Je souhaite que de telles initiatives se multiplient parce que plus il y a des structures de travail professionnel, mieux les œuvres produites sont de qualité.

S. : Maintenant quel regard portez-vous sur la musique burkinabè ?

A.D. : La musique burkinabè d’aujourd’hui ne me convainc pas, comparativement à l’époque de l’Harmonie voltaïque. Ce qui est regrettable chez nos artistes musiciens, c’est l’insuffisance d’élaboration des textes. Il y a beaucoup qui se perdent à copier le reggae, le zouk et autres, au lieu de puiser dans la musique du terroir. Cela fait un peu peur. J’ai été choqué de constater que sur une radio de la place, on a créé une grille spéciale chaque jeudi pour la musique burkinabè.
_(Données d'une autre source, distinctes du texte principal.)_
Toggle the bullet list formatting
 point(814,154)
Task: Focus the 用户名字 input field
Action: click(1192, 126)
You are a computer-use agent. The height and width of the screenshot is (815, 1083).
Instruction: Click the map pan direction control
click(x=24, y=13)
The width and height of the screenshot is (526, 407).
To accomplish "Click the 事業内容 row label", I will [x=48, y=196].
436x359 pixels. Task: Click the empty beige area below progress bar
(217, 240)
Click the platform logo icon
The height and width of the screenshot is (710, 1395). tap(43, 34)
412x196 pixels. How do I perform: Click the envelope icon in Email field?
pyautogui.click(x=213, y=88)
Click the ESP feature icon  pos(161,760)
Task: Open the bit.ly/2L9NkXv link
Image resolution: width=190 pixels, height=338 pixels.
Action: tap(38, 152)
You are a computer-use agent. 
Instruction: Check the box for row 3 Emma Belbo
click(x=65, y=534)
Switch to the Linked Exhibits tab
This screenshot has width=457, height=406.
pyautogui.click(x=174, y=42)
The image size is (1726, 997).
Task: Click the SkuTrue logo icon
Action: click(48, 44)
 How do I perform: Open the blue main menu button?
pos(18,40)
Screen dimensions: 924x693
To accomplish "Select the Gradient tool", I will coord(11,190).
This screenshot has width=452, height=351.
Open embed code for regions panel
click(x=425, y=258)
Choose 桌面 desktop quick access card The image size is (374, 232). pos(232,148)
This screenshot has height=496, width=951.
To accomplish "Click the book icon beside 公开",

Je ne comprends pas, parce que la musique burkinabè doit être permanente dans la semaine, quitte à créer une grille pour la musique étrangère.

Pourquoi donc cet état des choses ? Simplement parce que la musique burkinabè n’est pas bien consommée par les Burkinabè et c’est ça le drame. Cette musique, la plupart du temps est une copie de ce qui existe déjà. Malheureusement, on n’est pas à la hauteur de cette copie parce que ce n’est pas notre culture. Ce qui fait particulièrement mal, c’est lorsque l’on entend que tel ou tel album fait tabac. C’est faux parce que lorsqu’on dit qu’un artiste fait tabac, c’est celui qui vend des millions de disques dès la sortie à l’intérieur et à l’extérieur de son pays.

Montrez-moi un seul artiste qui fait carton à l’extérieur du Burkina Faso. Moi je n’en connais pas. La musique burkinabè a plus de chances de percer sur le plan international à la seule condition que les artistes soient réalistes, travaillent sérieusement au lieu de passer leur temps à copier le Zook, le Reggae, etc. Et là aussi, ils copient mal.